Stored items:
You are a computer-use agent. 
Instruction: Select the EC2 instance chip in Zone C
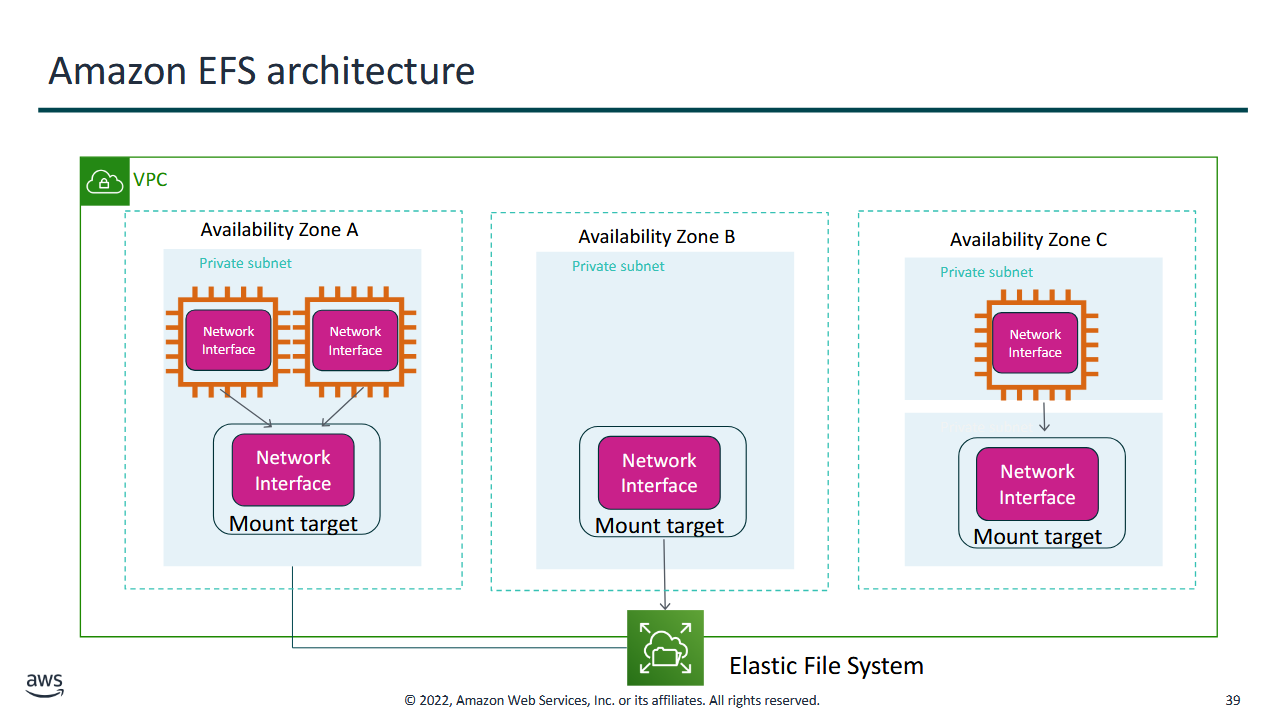click(1035, 344)

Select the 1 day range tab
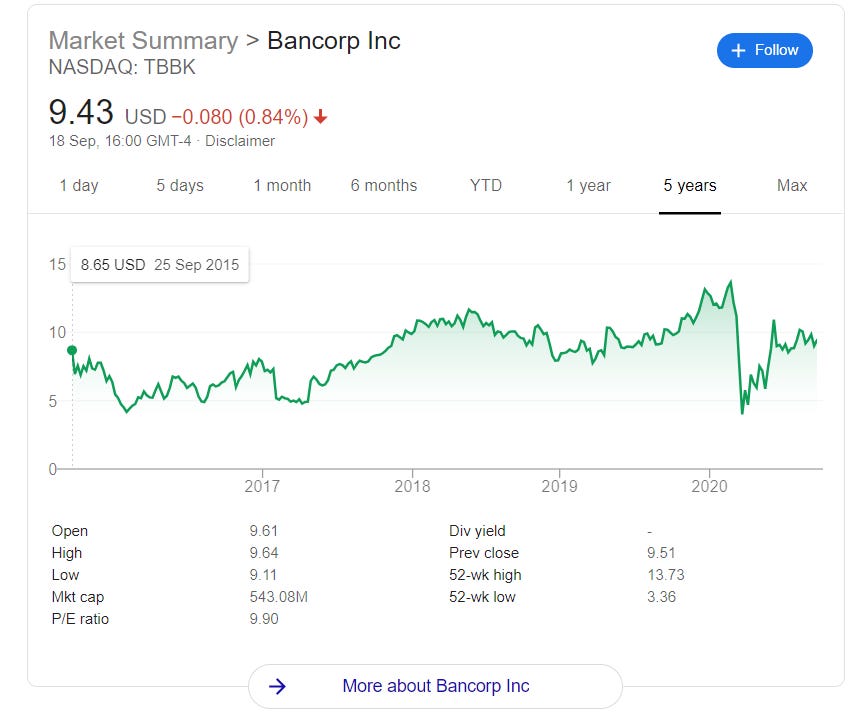click(x=79, y=185)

Problem details: Pictures stay out, but every record above is to be returned exactly.

Solved problem:
You are a computer-use agent. 
Instruction: Select the EC2 instance chip in Zone C
click(1035, 344)

Select the 1 day range tab
click(x=79, y=185)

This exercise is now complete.